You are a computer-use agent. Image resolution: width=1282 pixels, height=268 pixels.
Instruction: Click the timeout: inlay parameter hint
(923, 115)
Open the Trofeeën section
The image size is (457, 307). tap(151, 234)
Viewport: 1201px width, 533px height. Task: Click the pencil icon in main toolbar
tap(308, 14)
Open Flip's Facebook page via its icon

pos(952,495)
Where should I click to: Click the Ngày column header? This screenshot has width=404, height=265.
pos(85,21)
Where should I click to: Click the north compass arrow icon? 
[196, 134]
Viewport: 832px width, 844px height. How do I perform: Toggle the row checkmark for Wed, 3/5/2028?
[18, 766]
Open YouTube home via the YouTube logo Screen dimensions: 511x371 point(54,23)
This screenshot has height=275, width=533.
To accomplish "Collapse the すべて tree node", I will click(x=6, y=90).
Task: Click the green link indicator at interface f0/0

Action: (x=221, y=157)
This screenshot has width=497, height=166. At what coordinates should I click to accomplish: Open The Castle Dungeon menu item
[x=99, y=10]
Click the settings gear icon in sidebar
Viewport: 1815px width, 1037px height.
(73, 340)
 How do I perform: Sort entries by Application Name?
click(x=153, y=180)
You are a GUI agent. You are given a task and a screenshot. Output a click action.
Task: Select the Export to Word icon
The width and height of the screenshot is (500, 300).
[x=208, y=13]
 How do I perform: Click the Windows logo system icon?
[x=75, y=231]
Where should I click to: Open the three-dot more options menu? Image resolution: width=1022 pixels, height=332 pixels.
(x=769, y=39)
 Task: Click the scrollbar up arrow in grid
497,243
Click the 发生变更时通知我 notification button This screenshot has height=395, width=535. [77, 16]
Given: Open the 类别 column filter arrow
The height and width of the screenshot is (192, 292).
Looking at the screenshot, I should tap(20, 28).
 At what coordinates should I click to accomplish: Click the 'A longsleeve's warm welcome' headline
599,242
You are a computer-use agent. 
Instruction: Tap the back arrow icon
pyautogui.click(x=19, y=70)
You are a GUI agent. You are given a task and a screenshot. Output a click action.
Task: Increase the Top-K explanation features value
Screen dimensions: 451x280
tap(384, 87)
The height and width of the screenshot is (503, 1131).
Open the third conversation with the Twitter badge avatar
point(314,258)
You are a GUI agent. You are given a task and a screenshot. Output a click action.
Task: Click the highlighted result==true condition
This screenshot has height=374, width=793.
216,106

____

Transcribe the line that contains "The height and width of the screenshot is (503, 1131)." exactly, then each line after it through the end of the material. Nothing else belongs in the output.

▶ [SOLUTION]
The height and width of the screenshot is (503, 1131).
Open the third conversation with the Twitter badge avatar
point(314,258)
You are a GUI agent. You are given a task and a screenshot. Output a click action.
Task: Click the highlighted result==true condition
This screenshot has height=374, width=793.
216,106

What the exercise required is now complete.